Stage 1 noise at input: \(2\text{ μV}\) (already at input)
Stage 2 noise referred to input: divide by Stage 1 gain (×100): \(100/100 = 1\text{ μV}\)
Stage 3 noise referred to input: divide by Stages 1×2 gain (×100): \(500/100 = 5\text{ μV}\)

Dominant: Stage 3 noise is 5 μV input-referred — largest single contributor. But Stage 1 (2 μV) and Stage 3 (5 μV) are both significant.

(c) Total input-referred noise (add in quadrature):

\[V_{n,total} = \sqrt{2^2 + 1^2 + 5^2} = \sqrt{4 + 1 + 25} = \sqrt{30} = 5.48\text{ μV}\]

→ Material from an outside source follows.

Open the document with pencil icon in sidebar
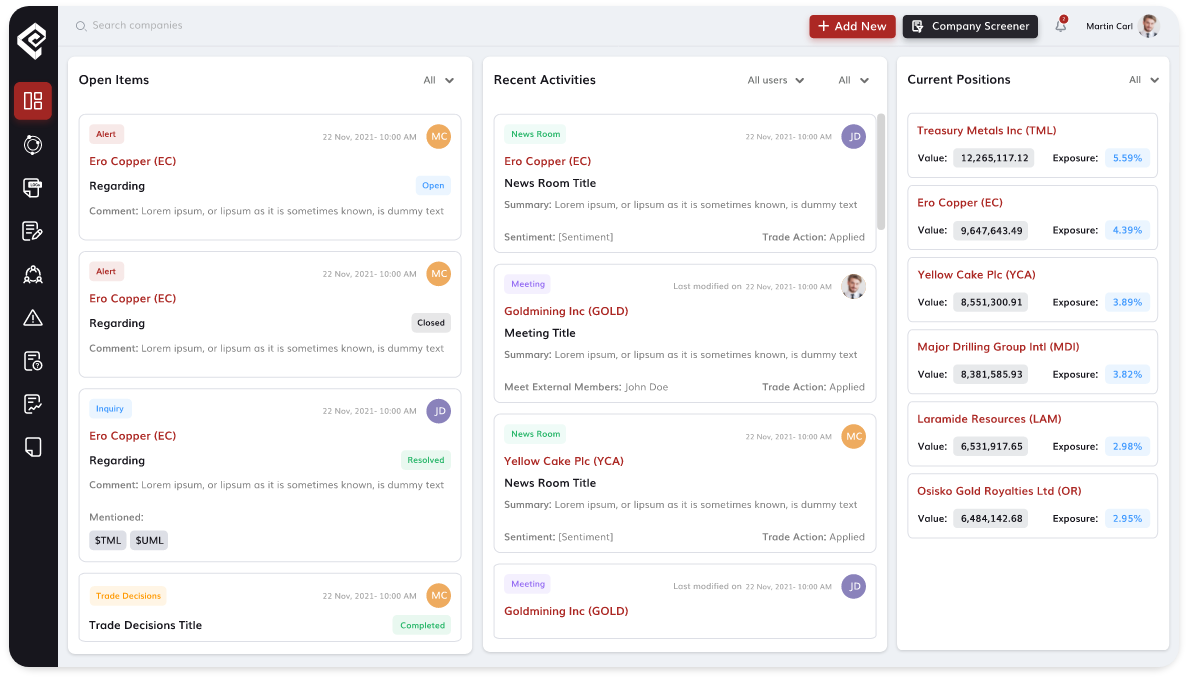coord(33,231)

(d) The preamplifier is critical because its noise is amplified by all subsequent stages. Every microvolt of preamplifier noise appears at the final output multiplied by 1000 (the total gain). By contrast, noise added by the final power amp stage passes through with gain 1 (it's already at the output). The noise cascade principle dictates that the first-stage noise figure dominates the entire system SNR.